Alimentée par la poursuite de l’occupation
Un journaliste et écrivain du camp de réfugiés de Jénine, qui a demandé à conserver l’anonymat en raison de la tension croissante à l’intérieur du camp, a également parlé de la « résistance des individus » – qui pourrait bien s’étendre vers le sud, bien qu’il juge impossible de le prévoir – par opposition à la « résistance collective », qui était une caractéristique des première et deuxième Intifadas.
« La vague actuelle – la résistance des individus – n’est pas sortie de nulle part », explique-t-il. « Elle est enracinée dans les suites de la deuxième Intifada et dans la division politique palestinienne qui s’est produite après. Pendant l’Intifada, la résistance contre l’occupation était à la fois large et profonde, et toutes les factions palestiniennes y ont participé, y compris l’AP. Israël a ciblé et réprimé toutes les factions et a assassiné la majorité des dirigeants de l’époque. »
Mais ensuite, a-t-il expliqué, la scission palestinienne a commencé. Le Hamas a pris le contrôle de Gaza et a presque disparu de la Cisjordanie, tandis que le président de l’Autorité palestinienne Mahmoud Abbas a dissous les bataillons armés du Fatah, afin de faciliter un accord avec Israël.

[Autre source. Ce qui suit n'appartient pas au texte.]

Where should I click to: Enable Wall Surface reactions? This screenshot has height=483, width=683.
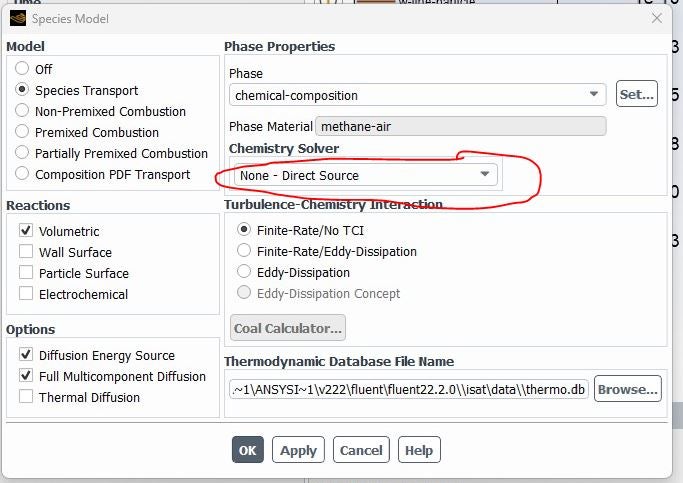26,252
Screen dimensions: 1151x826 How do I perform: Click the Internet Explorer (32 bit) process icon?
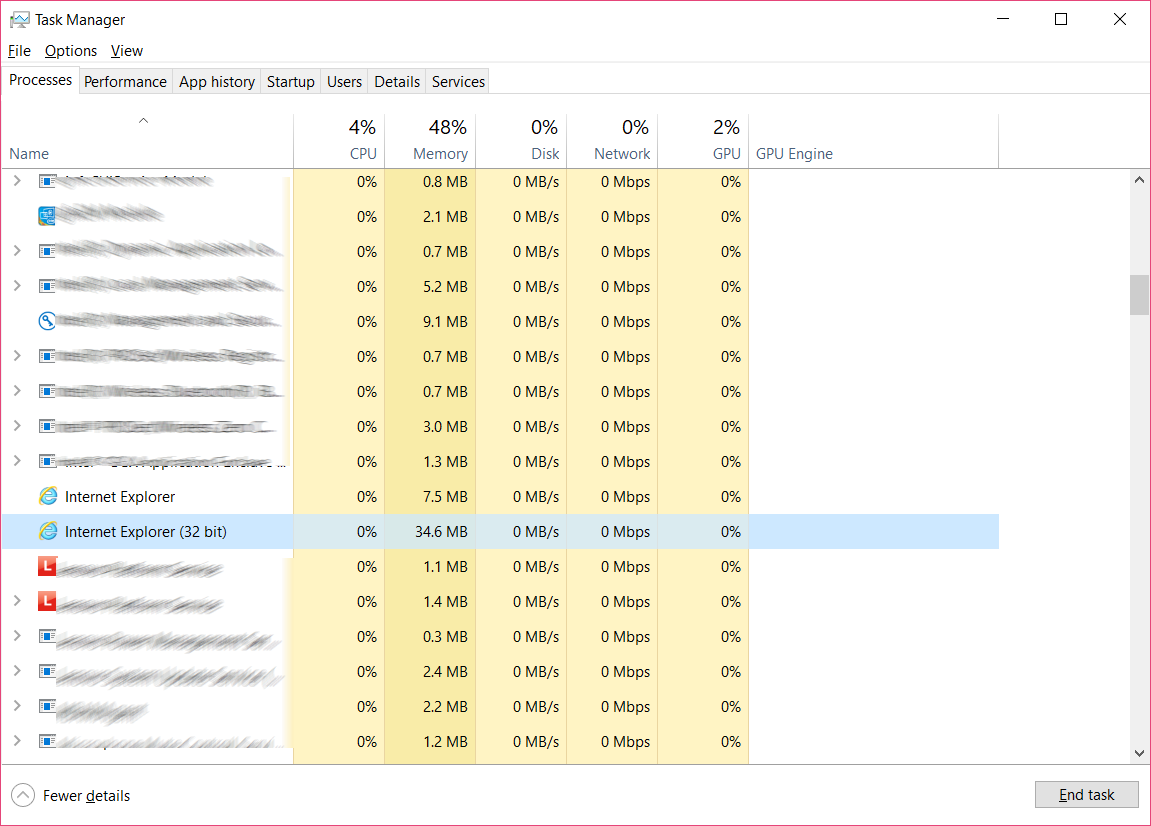point(50,531)
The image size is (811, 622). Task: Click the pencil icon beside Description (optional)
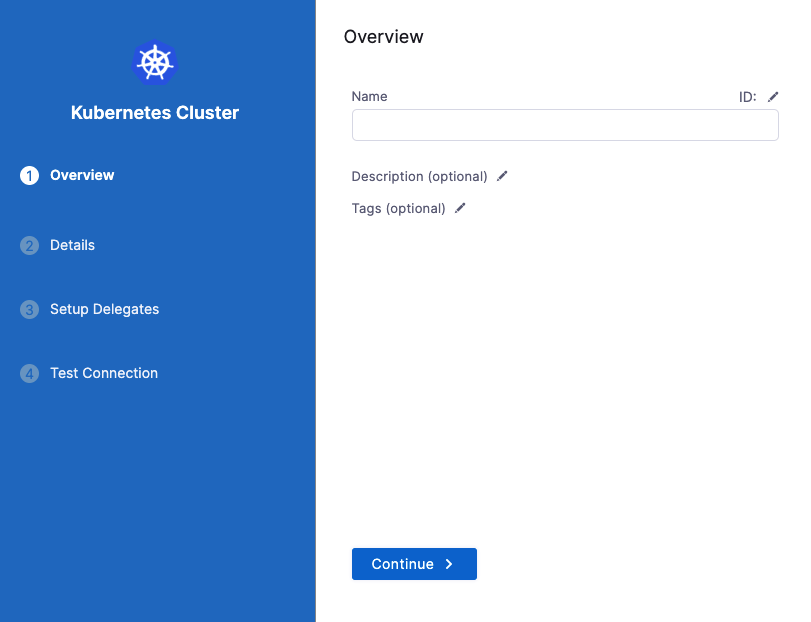(503, 176)
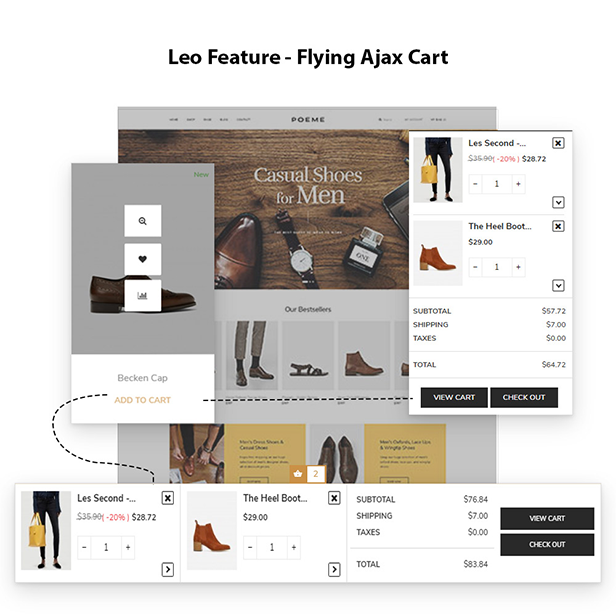This screenshot has height=616, width=616.
Task: Expand The Heel Boot arrow in bottom cart
Action: pos(334,569)
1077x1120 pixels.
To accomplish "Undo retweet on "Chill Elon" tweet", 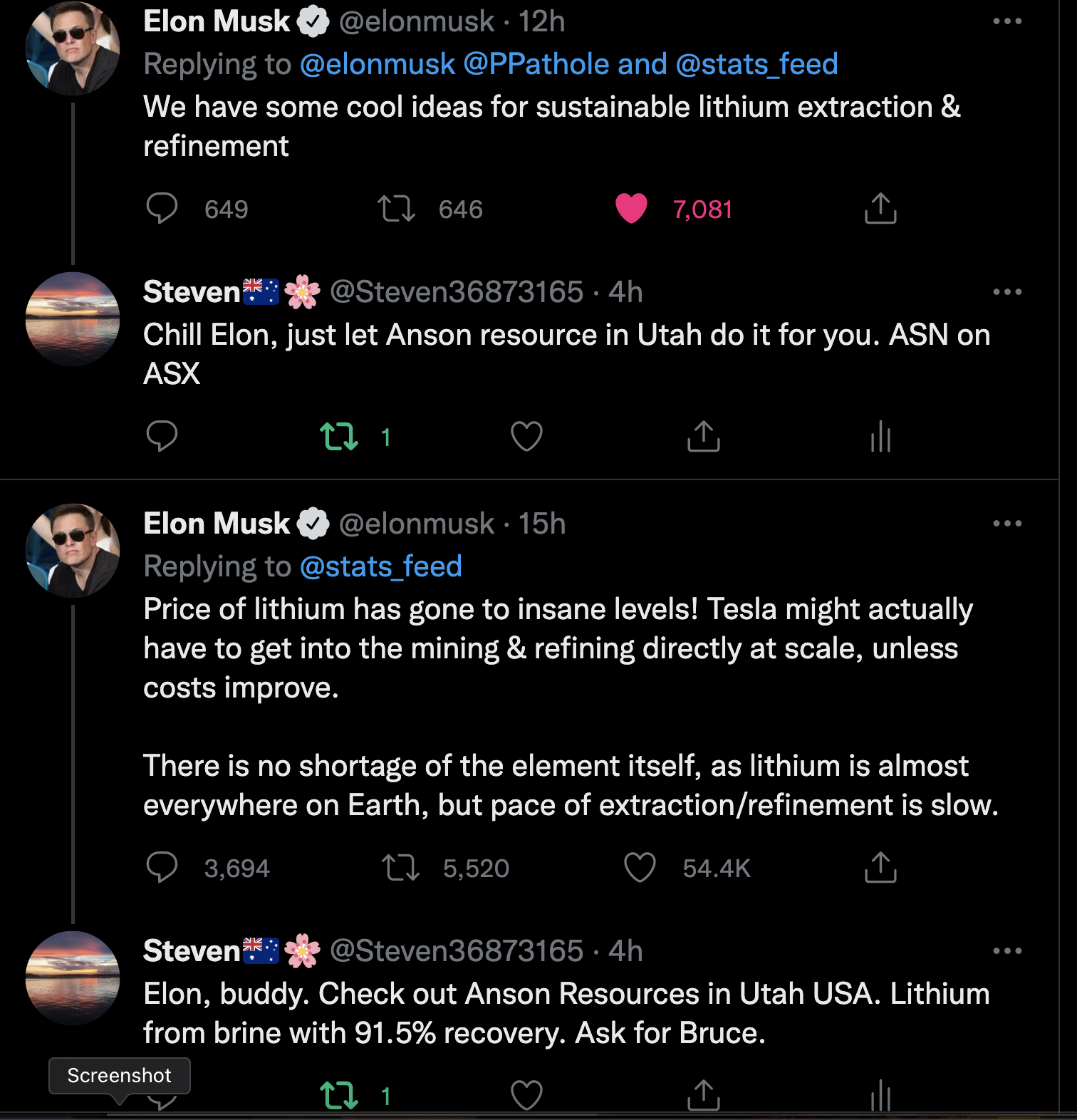I will coord(339,437).
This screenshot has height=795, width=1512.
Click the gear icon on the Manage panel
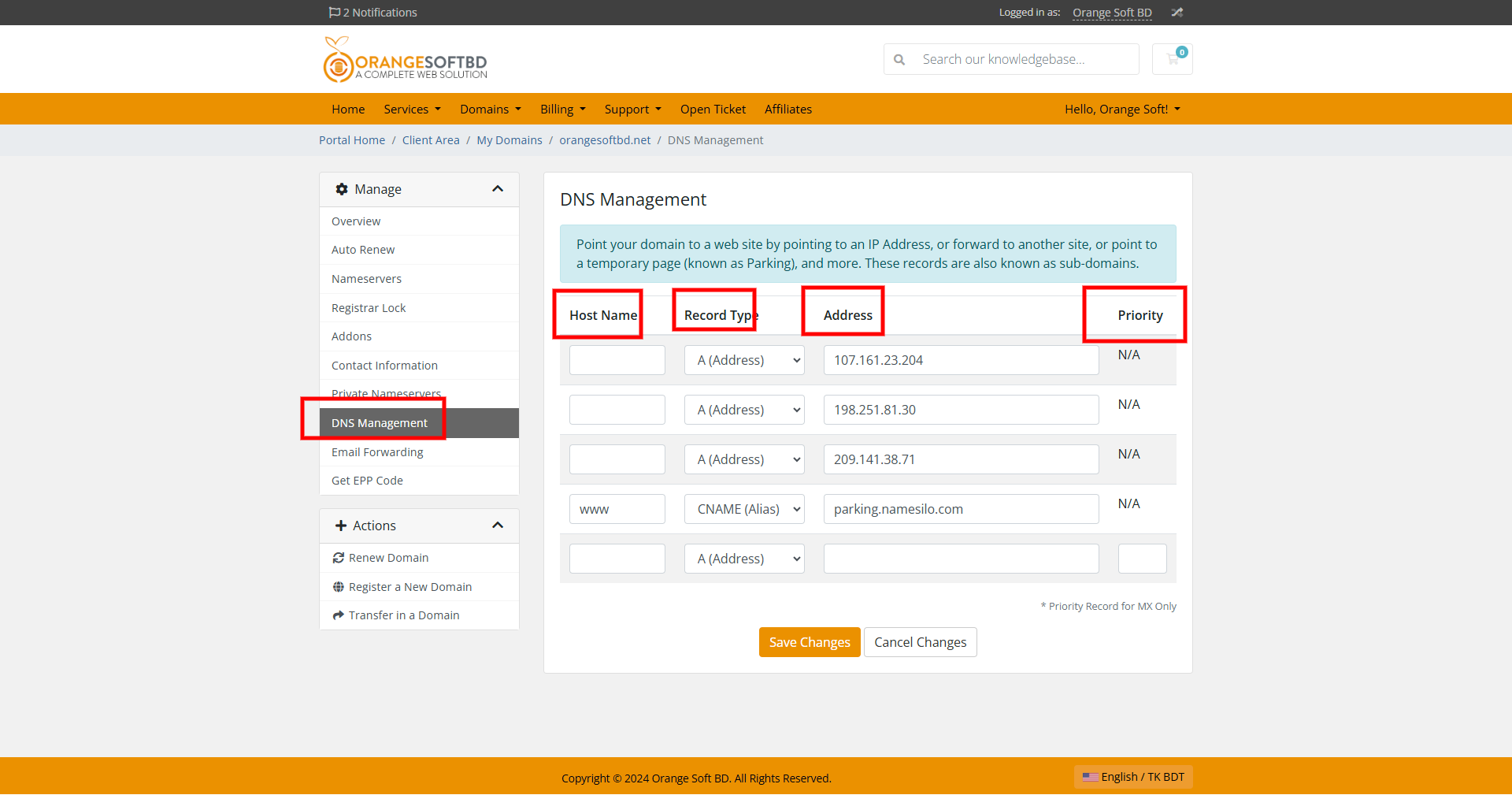(341, 189)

« C’est l’une des raisons pour lesquelles la Cisjordanie a connu une période de calme et de stabilité pendant des années », a déclaré le journaliste. « Mais la présence de l’occupation, l’oppression, le contrôle militaire continu – tout cela alimente constamment le besoin de résistance. C’est ainsi que la guérilla, qui n’est organisée par aucune faction, a commencé en Cisjordanie. Les Palestiniens moyens comprennent qu’ils doivent se défendre et qu’ils doivent créer des mouvements populaires afin de combler le vide laissé par les différentes factions politiques. »
Le journaliste rejette le postulat selon lequel la Cisjordanie pourrait être divisée en un « nord » et un « sud ». La période de 2015 à 2016, a-t-il dit, a vu un certain nombre de Palestiniens commettre des attaques à l’arme blanche à la fois contre les forces de sécurité israéliennes et contre des civils. « La plupart de ces Palestiniens venaient des environs d’Hébron, de Bethléem et de Jérusalem, tandis que le nord n’a notamment pas participé. » En d’autres termes, parfois le sud est le lieu de la résistance, et parfois le nord, et il n’y a pas de différence significative entre les deux.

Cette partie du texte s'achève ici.